--- Document segment Enclosed Below ---

Yes, you can have the screening done privately. I believe it costs about two hundred dollars.

I found some stats for my state this morning...looks like there is roughly one confirmed case of PKU for every 10,000 births.


----------



## *MamaJen* (Apr 24, 2007)

Even if the occurrence of PKU is 1 per 10,000, they also test for about 20 other metabolic disorders in the newborn screening, so the total risk is going to be higher than that. It's frequently referred to as "the PKU test" but there are a lot of disorders in the screening.


----------



## Llyra (Jan 16, 2005)

Quote:


> Originally Posted by **MamaJen**
> 
> Even if the occurrence of PKU is 1 per 10,000, they also test for about 20 other metabolic disorders in the newborn screening, so the total risk is going to be higher than that. It's frequently referred to as "the PKU test" but there are a lot of disorders in the screening.


Quote:


> Originally Posted by *Vaske*
> 
> Yes, you can have the screening done privately. I believe it costs about two hundred dollars.
> 
> I found some stats for my state this morning...looks like there is roughly one confirmed case of PKU for every 10,000 births.


Here in NJ, they test for 54 disorders. Some of them are extremely rare, and some of them more common and well-known-- for example, sickle cell anemia and cystic fibrosis. I also found a stated policy that said that here in NJ, samples are kept for 23 years, and are only used for other purposes with either parental consent or a court order. One wonders why they're keeping them, of course-- but I still think I'd get the screen again.


----------



## MsBlack (Apr 10, 2007)

Where I live, when one or more tests on the Newborn Screen comes back positive, NO ONE tries to force families into treatment for the disease. False positives are not that common, but when they occur the FIRST thing requested is a re-test. If your child should test positive for anything on the Newborn Screen, just be sure to request a retest before accepting treatment--unless of course, your baby is already symptomatic. PKU disease, Galactocemia, these are early-onset and you would be seeing symptoms not so long after birth. Many of the other disorders don't manifest symptomatically until weeks, months, or even more than a year later. I don't know all the names, but for instance there is a fatty-acid disorder that would not tend to manifest until your baby is sleeping through the night, and therefore fasting for an extended period. And so forth.

--- End of Enclosed Document segment ---
--- Record set Enclosed Below ---

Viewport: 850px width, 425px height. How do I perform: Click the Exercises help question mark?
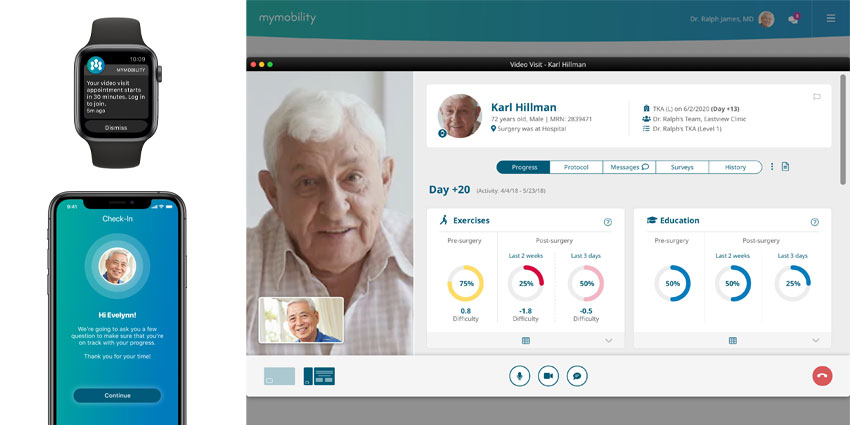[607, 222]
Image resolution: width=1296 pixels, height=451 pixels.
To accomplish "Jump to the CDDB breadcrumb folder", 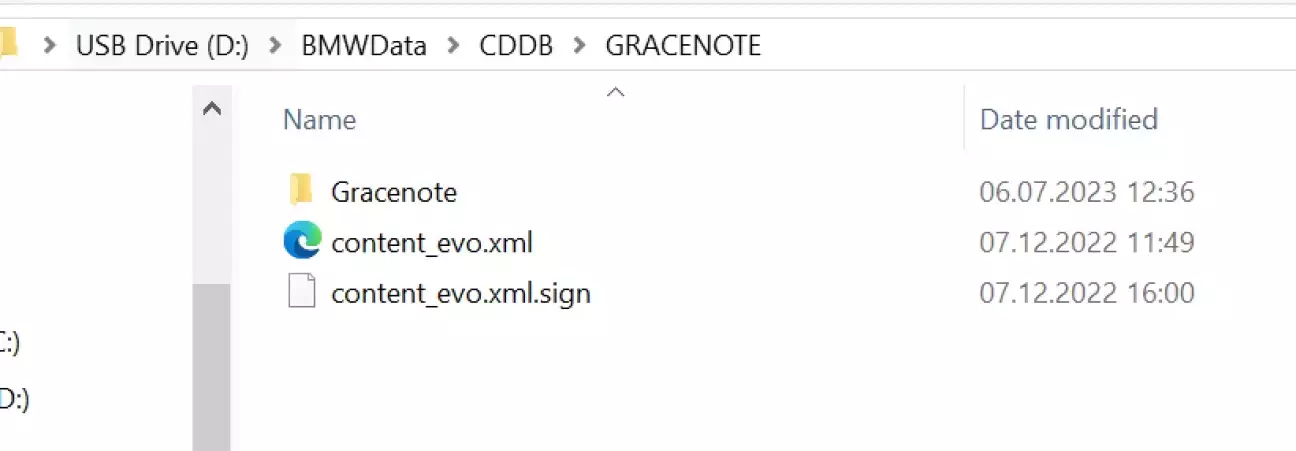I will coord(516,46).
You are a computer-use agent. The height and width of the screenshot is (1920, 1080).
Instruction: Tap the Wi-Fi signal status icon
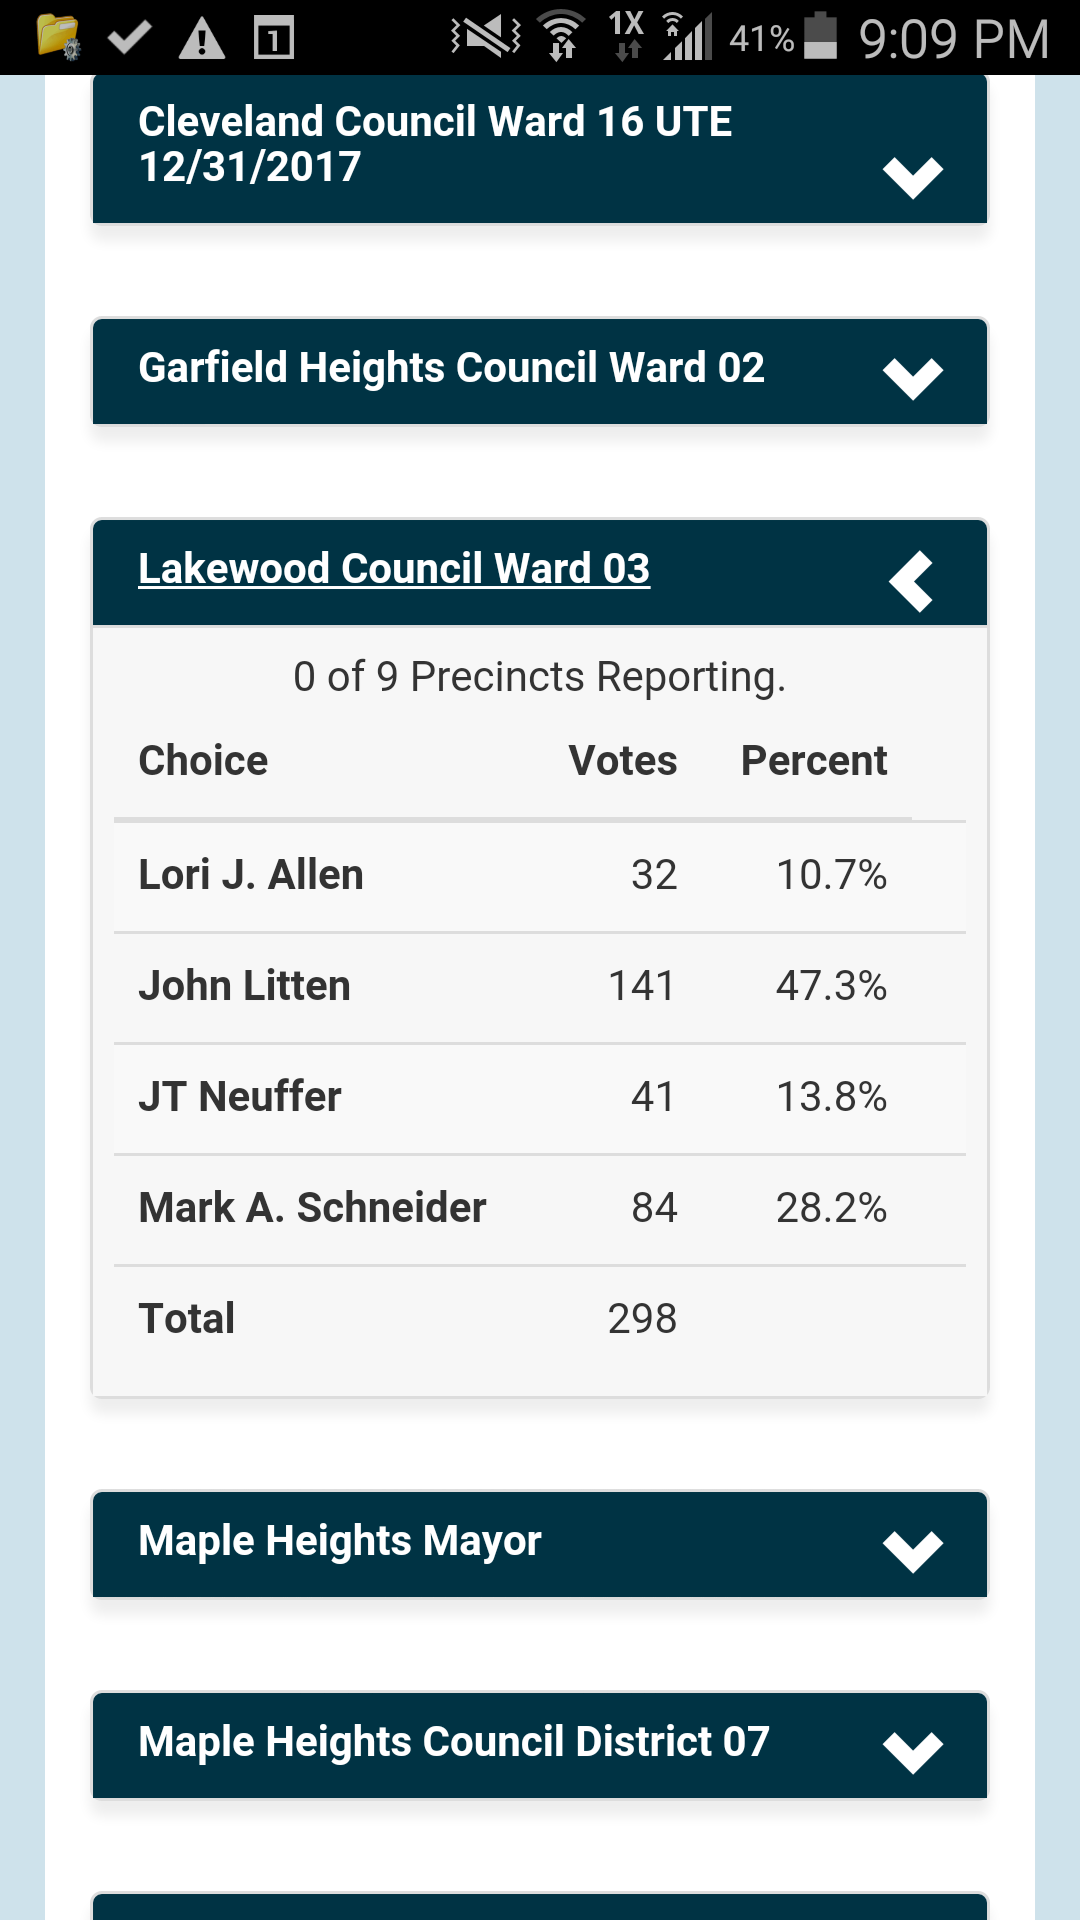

--- End of Enclosed Record set ---

■ **Exercises**:
1. Return the section of the newborn screening thread that starts with "Here in NJ, they" and continues through "(Apr 10, 2007)", copied word for word.
2. Name every username that appears in the newborn screening thread.
3. Using the newborn screening thread, decide whether each statement agrees with it. Answer yes or no, and quote the words that settle it.
(a) In NJ, screening samples are kept for 23 years.
(b) Having the screening done privately is said to cost about five hundred dollars.
(c) False positives are described as very common.

■ **Solutions to the exercise**:
1.
Here in NJ, they test for 54 disorders. Some of them are extremely rare, and some of them more common and well-known-- for example, sickle cell anemia and cystic fibrosis. I also found a stated policy that said that here in NJ, samples are kept for 23 years, and are only used for other purposes with either parental consent or a court order. One wonders why they're keeping them, of course-- but I still think I'd get the screen again.


----------



## MsBlack (Apr 10, 2007)

2. Vaske, MamaJen, Llyra, MsBlack

3.
(a) Yes: "here in NJ, samples are kept for 23 years"
(b) No: "I believe it costs about two hundred dollars."
(c) No: "False positives are not that common"